[Entries for pointing at spots on documents and screenshots]
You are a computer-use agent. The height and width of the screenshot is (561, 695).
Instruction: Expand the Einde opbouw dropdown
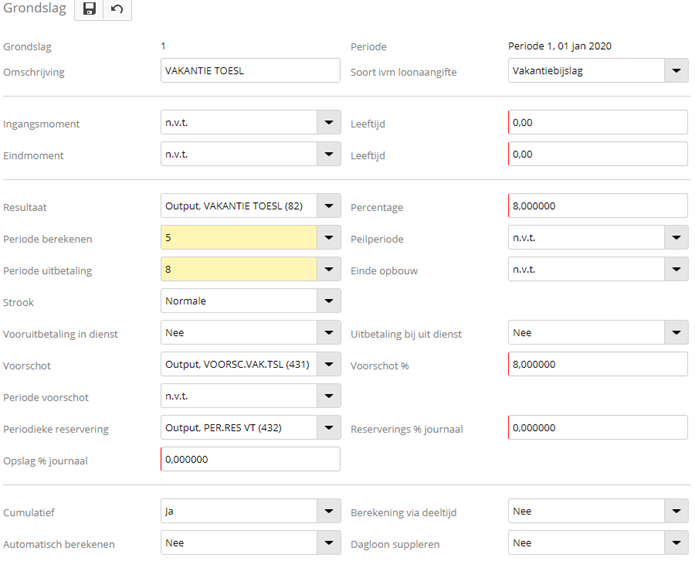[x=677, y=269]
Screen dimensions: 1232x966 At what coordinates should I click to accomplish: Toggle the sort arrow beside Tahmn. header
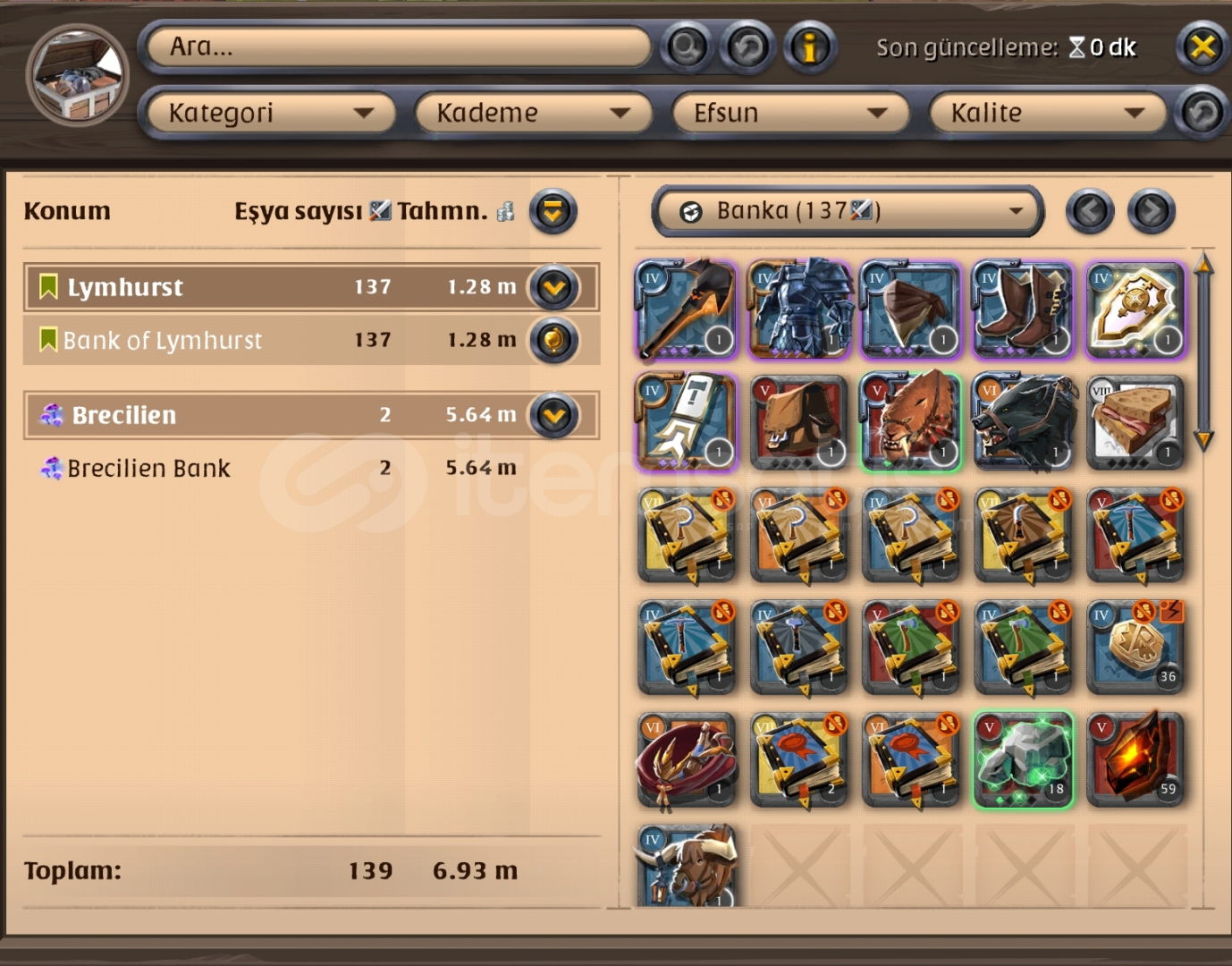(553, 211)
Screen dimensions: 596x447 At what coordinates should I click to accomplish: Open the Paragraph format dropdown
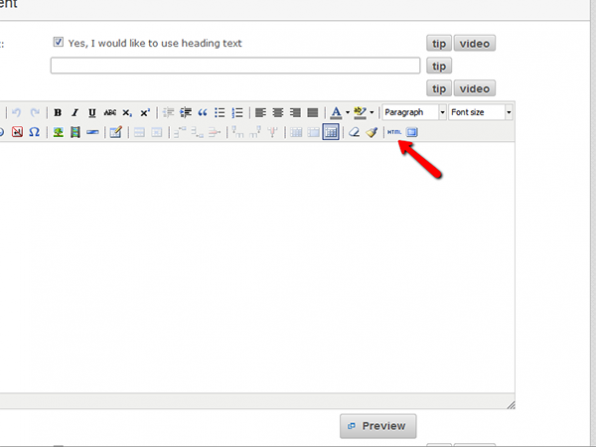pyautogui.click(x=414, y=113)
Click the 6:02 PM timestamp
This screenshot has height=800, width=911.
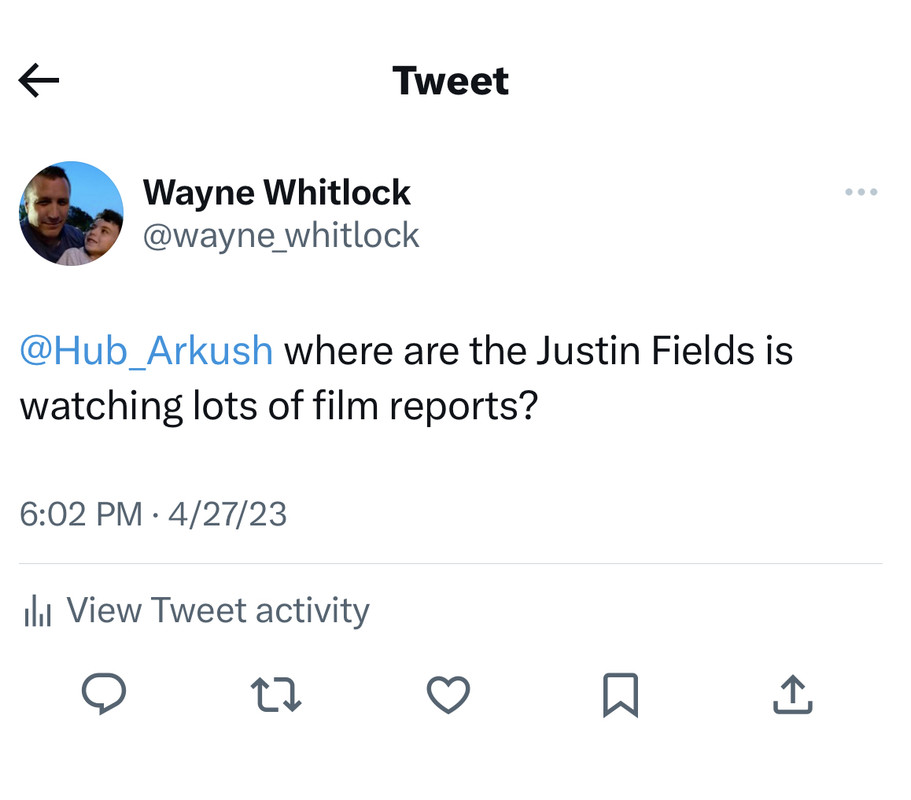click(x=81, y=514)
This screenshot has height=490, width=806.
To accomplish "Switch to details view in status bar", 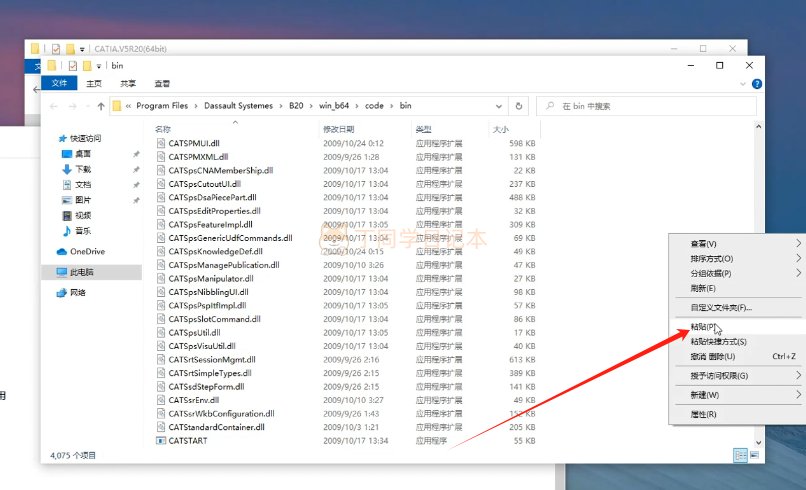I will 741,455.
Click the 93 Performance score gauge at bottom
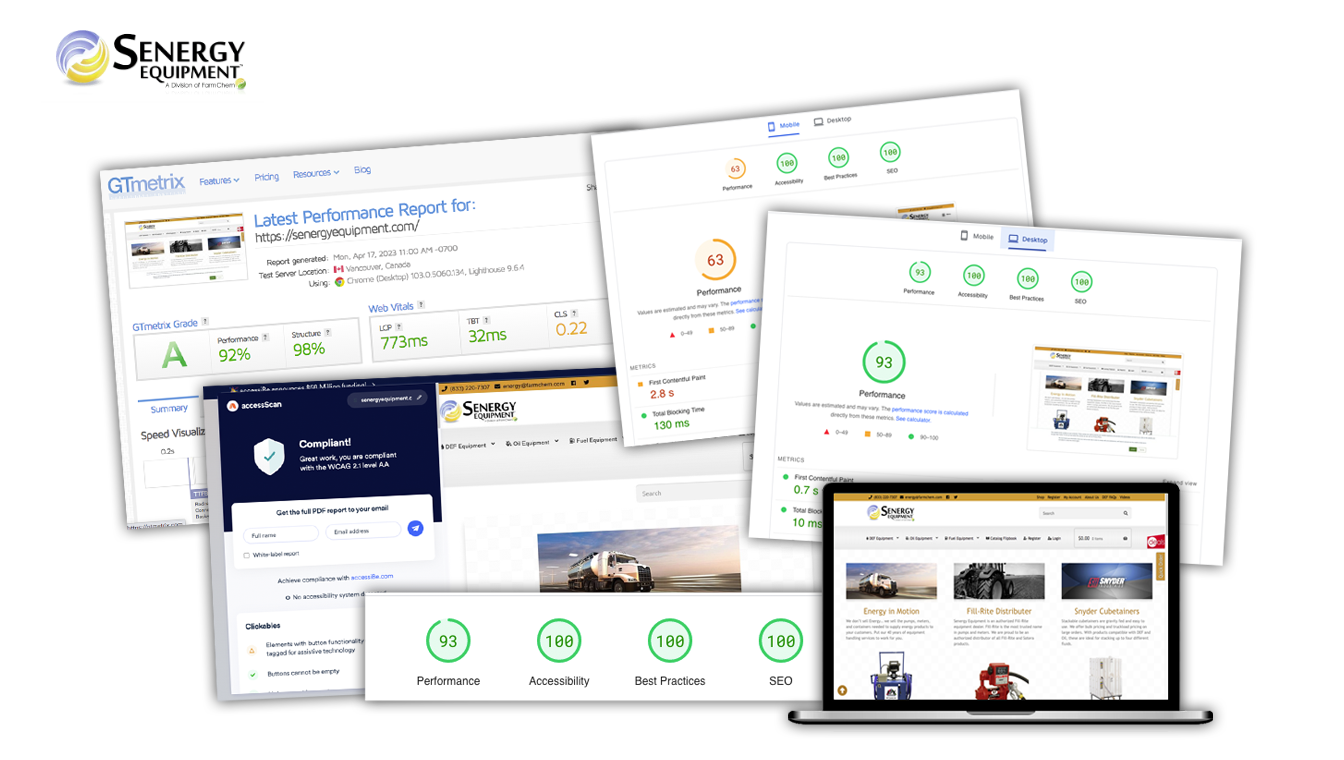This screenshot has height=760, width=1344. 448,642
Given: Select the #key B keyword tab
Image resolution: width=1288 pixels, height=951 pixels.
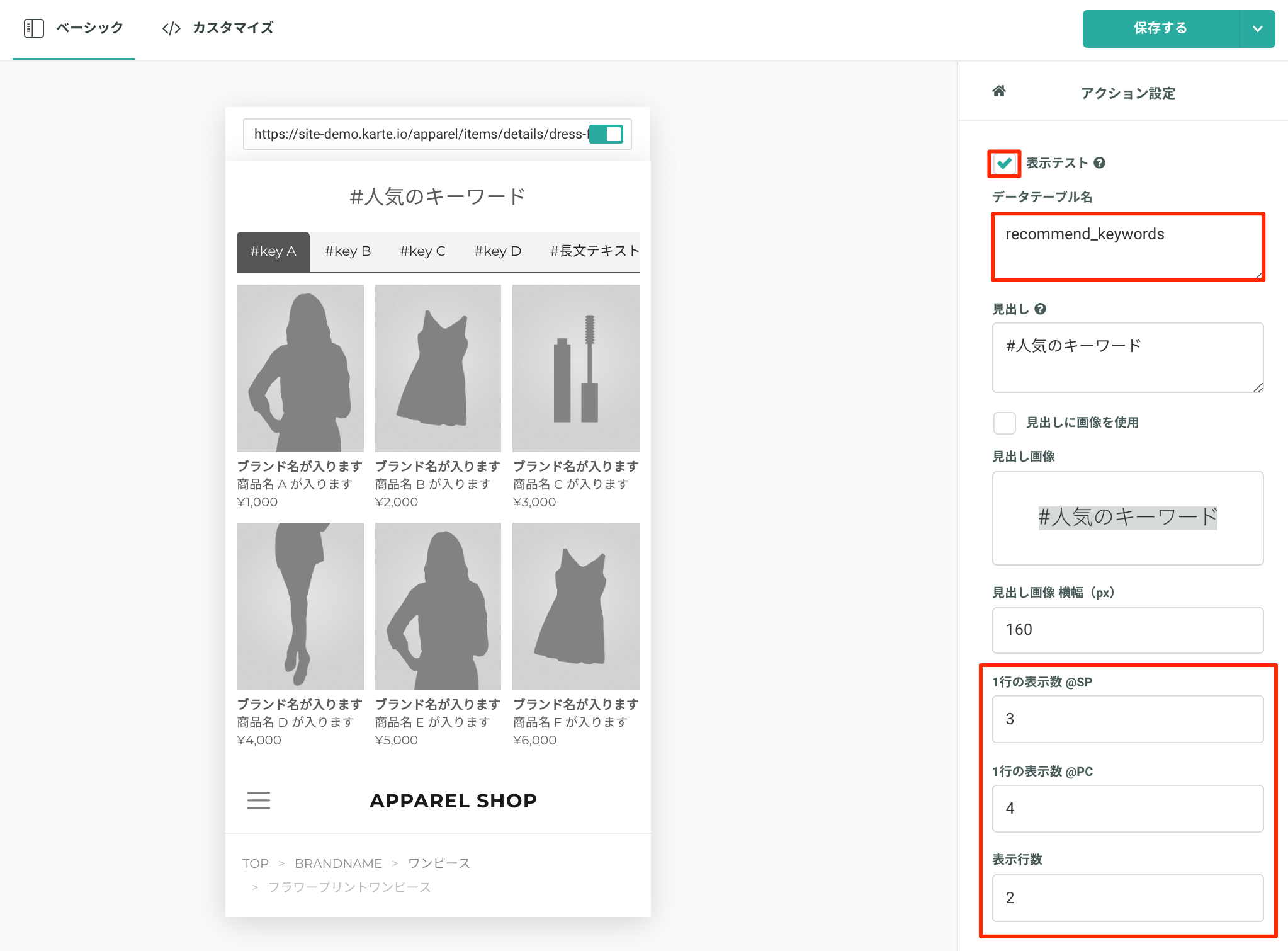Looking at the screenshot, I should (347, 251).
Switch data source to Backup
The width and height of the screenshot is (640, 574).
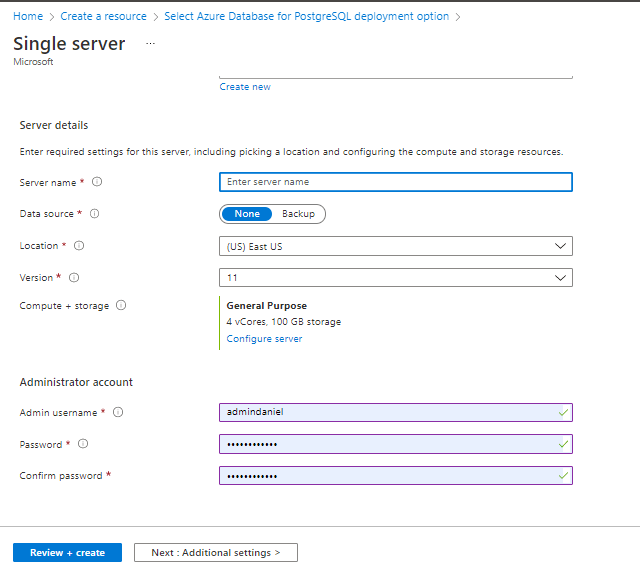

* _Requirement_
Copy the material word for word, starting at the line that contains "Given: Select the #key B keyword tab" and ending at the end of the material. Leave out the pictures.

* _Solution to the exercise_
Given: Select the #key B keyword tab
Image resolution: width=1288 pixels, height=951 pixels.
Looking at the screenshot, I should (347, 251).
Switch data source to Backup
The width and height of the screenshot is (640, 574).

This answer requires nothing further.